[Study material]
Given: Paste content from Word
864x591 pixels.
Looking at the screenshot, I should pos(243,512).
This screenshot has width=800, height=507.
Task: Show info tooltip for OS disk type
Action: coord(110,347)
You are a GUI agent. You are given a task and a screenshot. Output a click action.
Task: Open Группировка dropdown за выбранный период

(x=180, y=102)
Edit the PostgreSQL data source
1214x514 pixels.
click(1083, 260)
[/Study material]
▸ Requirement: Retype all of the records so that every line matches the original exactly.

▸ Result of this exercise:
Given: Paste content from Word
864x591 pixels.
Looking at the screenshot, I should pos(243,512).
This screenshot has width=800, height=507.
Task: Show info tooltip for OS disk type
Action: coord(110,347)
You are a GUI agent. You are given a task and a screenshot. Output a click action.
Task: Open Группировка dropdown за выбранный период

(x=180, y=102)
Edit the PostgreSQL data source
1214x514 pixels.
click(1083, 260)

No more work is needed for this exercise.